The shortstop position has been evolving right before our very eyes recently. In 2015, only one shortstop in the entire league reached 20 home runs – the Giants’ Brandon Crawford with 21. Even former Phils great Jimmy Rollins was in the top five with 13.
This season, however, has seen much more power from the position. A total of 11 shortstops have belted more than 20 home runs. Phillies shortstop Freddy Galvis has cracked that list with 20 homers of his own. With this being Galvis’ second full season in the majors, most have written him off for next year, handing the reigns over to 2013 top draft pick J.P. Crawford. Believe me, I’m all in for the young talents in the minors to come up. But in this case, Galvis has earned the right to start next season at short.
Galvis finished the 2016 season sporting a .242 average with 20 home runs and 67 RBI. Could the average use some work? Absolutely. However, Galvis’ numbers since the All Star break are more than respectable, boosting his chances to start for the Phillies in April in Cincinnati. Galvis tallied a .251 average since the all-star break. Is it great? No, but certainly respectable.
What you’ll read next has Galvis ranked among the top of the league in shortstops since the break.

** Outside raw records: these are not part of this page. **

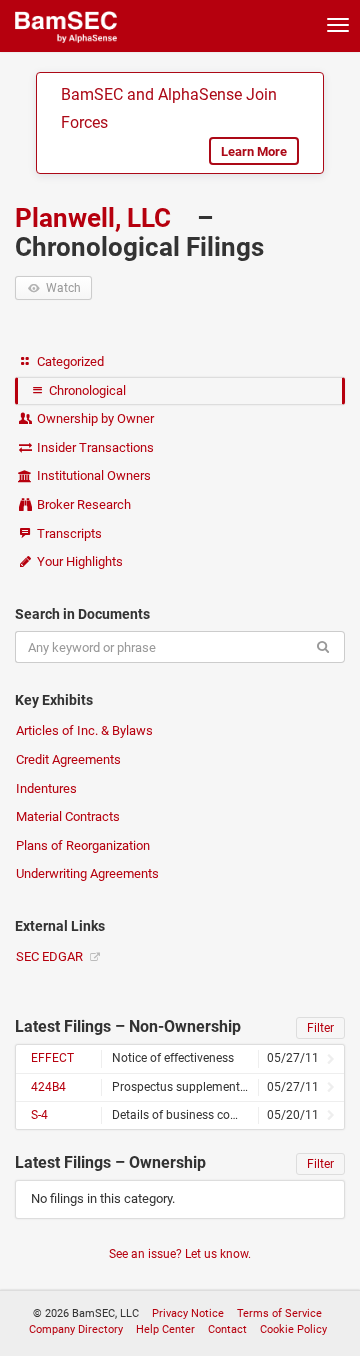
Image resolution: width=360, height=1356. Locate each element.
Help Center (165, 1329)
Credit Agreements (68, 759)
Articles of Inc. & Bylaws (84, 730)
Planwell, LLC (96, 218)
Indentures (46, 788)
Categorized (69, 361)
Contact (227, 1329)
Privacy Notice (188, 1313)
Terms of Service (279, 1313)
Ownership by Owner (94, 418)
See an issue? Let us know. (180, 1254)
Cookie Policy (293, 1329)
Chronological (86, 390)
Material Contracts (68, 816)
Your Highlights (78, 561)
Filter (320, 1028)
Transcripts (68, 533)
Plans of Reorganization (83, 845)
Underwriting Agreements (87, 873)
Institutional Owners (92, 475)
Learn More (254, 151)
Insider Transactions (94, 447)
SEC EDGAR (51, 956)
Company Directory (76, 1329)
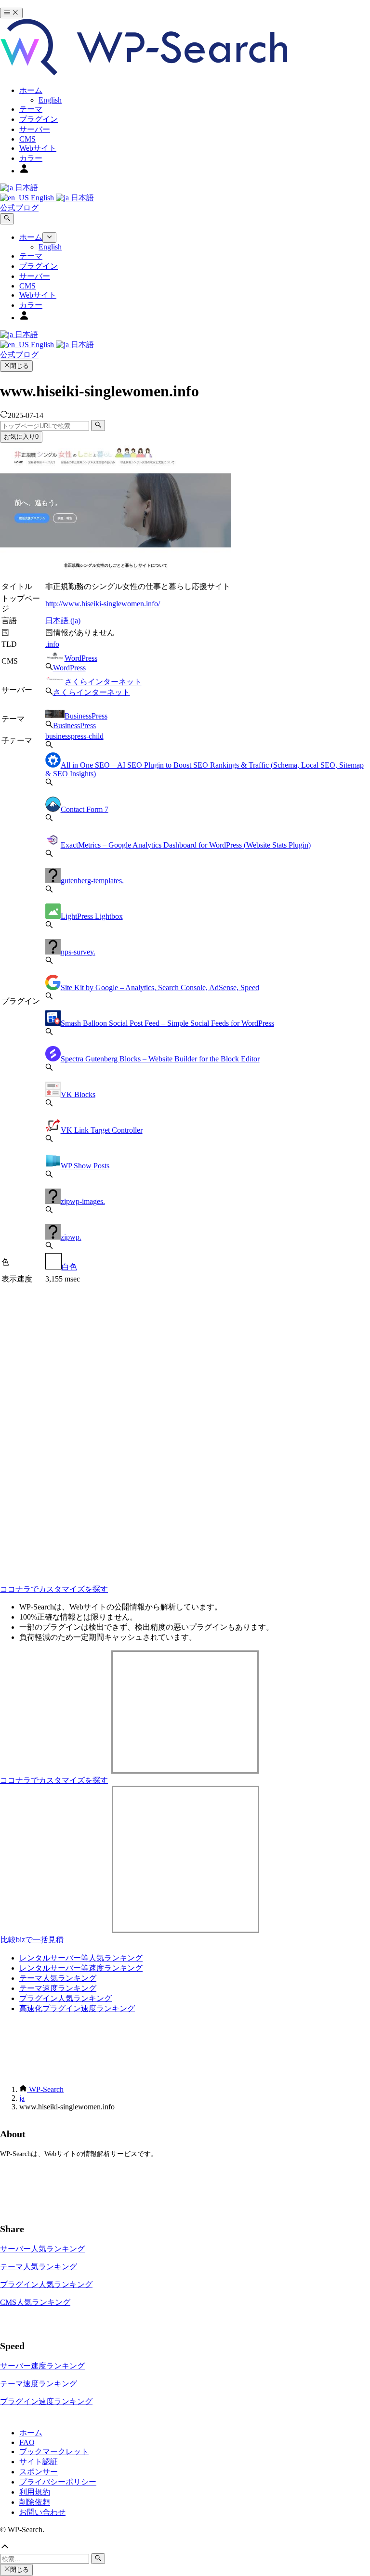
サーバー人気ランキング (42, 2249)
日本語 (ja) (62, 620)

- Home runs: 12 – 2nd in NL ahead, of standouts such as the Dodgers’ Corey Seager and Cubs’ Addison Russell
- RBIs: 31 – 4th in NL, ahead of Seager and Crawford
- Stolen bases: 10 – 3rd in NL
- SLG: .439 – 4th in NL, ahead of Russell
- OPS: .728 – 6th in NL – the OPS is significant given Galvis’s poor on-base percentage. Galvis was still able to land himself in the middle-of-the-pack of (12 qualified) with a .289 OBP.
- XBH: 25 – 5th in NL
Those numbers tell you that Galvis was a top-tier shortstop the second half of the season.
The one stat that stood out to me was the RBI production. Despite the Phillies having the second-worst OBP in the National League at .301, Galvis still somehow knocked in 31 runs. It must be noted that Galvis hit lower in the order, so he had more opportunities to drive in runs than Seager, who hit primarily in the two-hole for the Dodgers. I included Crawford in there too, because he typically bats around the five-six-seven range for Bruce Bochy’s club.

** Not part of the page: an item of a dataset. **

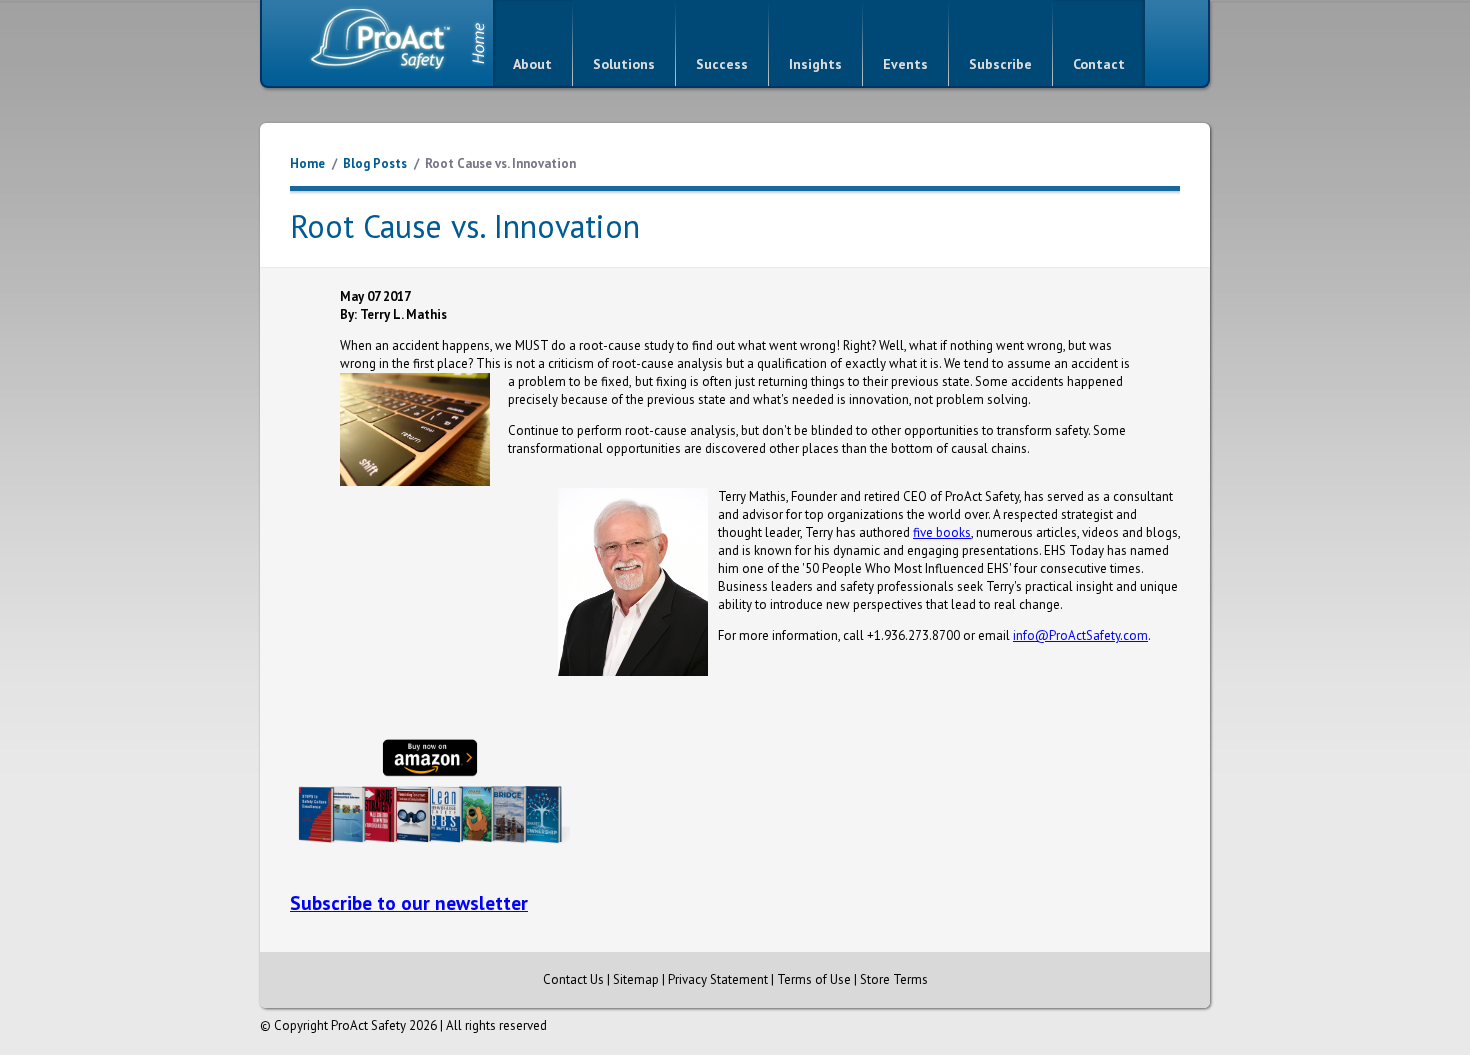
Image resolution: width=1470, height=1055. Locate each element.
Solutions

Given the Phillies OBP, it means something that Galvis was able to plate more runs than Crawford, who as a team are fourth in the NL in OBP at .329. And, by the way, Crawford just inked a six-year, $75 million deal before the season, while Galvis is still on his rookie contract.
Can the 26-year old Venezuelan be the long-term option for the Phillies at shortstop? It still remains to be seen. He has earned one more full season. If he is able to work on his plate discipline by drawing more walks, the average and OBP will see a boost in production and we will see even more extra base hits out of him.
As for Crawford, his underwhelming play in the minors (.244 AVG), coupled by the play of Galvis, and even Cesar Hernandez, will likely keep the first-round pick in the minors to start the year. And if Galvis can blossom next season and really show his potential, the Phillies can have a good problem on their hands.
With Crawford not ready, there is nothing wrong with letting Galvis play at shortstop. One thing we know for sure about Freddy: His glove at short is about as gold as you can get.